Para Laura, si bien cree que existen personas que nunca lo van a entender, el duelo por la muerte de una mascota cada vez se toma más en cuenta. “Es algo que ha estudiado la ciencia, el vínculo con los perros para algunos humanos es similar al vínculo de las madres con sus hijos. Lo mismo los duelos, el dolor que se vive es real y el proceso es como la pérdida de un familiar. Por lo mismo es importante tomarse el tiempo de vivir el duelo, no apurarse con la idea de superarlo y no bloquear la pena”. Marcos coincide y reafirma en que es importante validar ese dolor y darle el espacio que merece. Dentro de las recomendaciones incluye el buscar acompañamiento psicoterapéutico si se necesita “Si la persona quiere, puede buscar acompañamiento psicoterapéutico. También es sumamente importante contar con orientación y apoyo del profesional veterinario. De modo que tener un profesional de cabecera que no solo atienda al animal, sino que atienda a la familia multiespecie es algo que podemos buscar desde el primer momento”. Y, sobre todo, darle continuidad a ese vínculo. “El establecimiento de un vínculo continuo sería mi recomendación principal, considerando siempre el grado de comodidad o angustia que esto genere. Hacer un ritual de despedida, mirar fotos, hablar con el animal fallecido, evocar recuerdos, soñar con el animal, preservar sus pertenencias (como una manta o collar) y escribir cartas de despedida. El duelo no se trata de olvidar al animal, sino de transformar el vínculo con este. Algunas personas refieren sentir la guía del animal en la vida diaria, visitar lugares preferidos que compartían junto al animal, escribir una poesía o un libro o realizar donaciones en su nombre. Si bien estas formas fueron tradicionalmente descartadas o patologizadas, hoy se cree que suelen ser más reconfortantes que angustiantes, siendo consideradas una buena estrategia de afrontamiento que ayuda a regular las emociones”. Marcos también es partidario de abrirse a la idea de adoptar a otros perros o gatos. “Incorporar un nuevo animal suele ofrecer consuelo y ayudar a las personas a sobrellevar la pérdida. Los resultados de los estudios reflejan que la mayoría de los tutores en duelo, incorporarán un nuevo animal en el transcurso del año siguiente a la pérdida”.

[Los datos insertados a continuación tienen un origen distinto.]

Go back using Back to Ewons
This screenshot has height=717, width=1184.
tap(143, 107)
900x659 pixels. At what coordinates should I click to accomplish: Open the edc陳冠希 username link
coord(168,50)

Y, por último, para quienes les toca acompañar a otros en su dolor, Marcos reafirma algo fundamental: “Afirmaciones como “Era solo un gato” o “Siempre puedes adoptar otro” generan aislamiento, incomprensión y angustia, y no deberían enunciarse. Si no sabemos qué decir, lo mejor es escuchar y acompañar en silencio, mostrando disposición”.